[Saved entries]
------------------------------------

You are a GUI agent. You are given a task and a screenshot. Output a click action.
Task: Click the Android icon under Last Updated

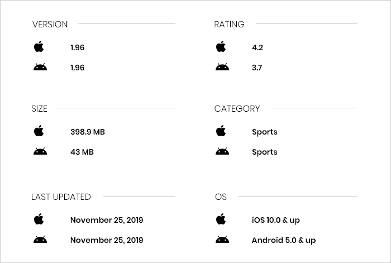tap(40, 240)
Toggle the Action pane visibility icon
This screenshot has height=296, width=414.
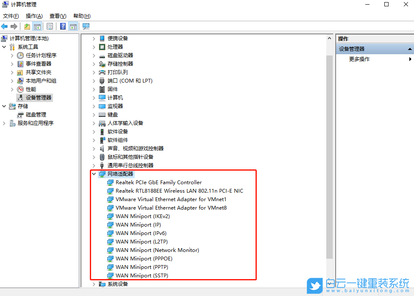[x=73, y=26]
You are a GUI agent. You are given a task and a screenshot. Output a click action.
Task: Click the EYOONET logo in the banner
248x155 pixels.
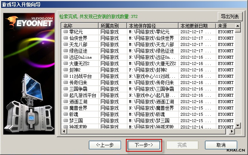tap(30, 23)
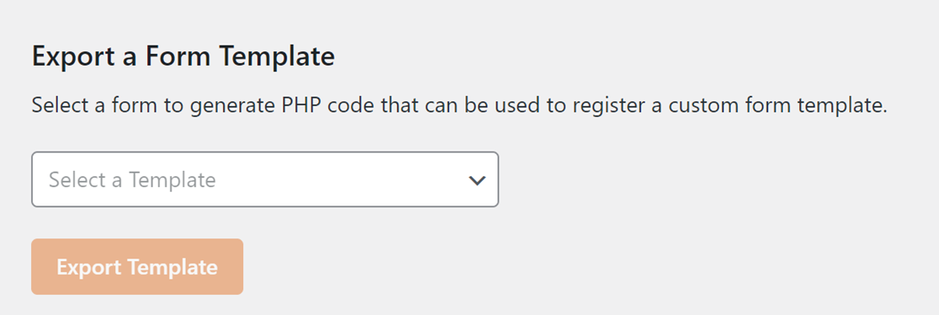Click the 'Select a form' instruction sentence
The width and height of the screenshot is (939, 315).
click(x=459, y=106)
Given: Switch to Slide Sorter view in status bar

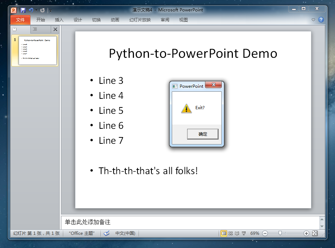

------------------------------------

_REQUIRED ACTION_
Because only the text is wanted, copy each record above precisely and omit its pictures.

_ANSWER BOX_
You are a GUI agent. You are given a task and a screenshot. Output a click action.
Task: Click the Android icon under Last Updated

tap(40, 240)
Toggle the Action pane visibility icon
This screenshot has height=296, width=414.
[x=73, y=26]
You are a GUI agent. You are given a task and a screenshot. Output a click action.
Task: Click the EYOONET logo in the banner
248x155 pixels.
tap(30, 23)
Click the 'Select a form' instruction sentence
The width and height of the screenshot is (939, 315).
click(x=459, y=106)
Given: Switch to Slide Sorter view in status bar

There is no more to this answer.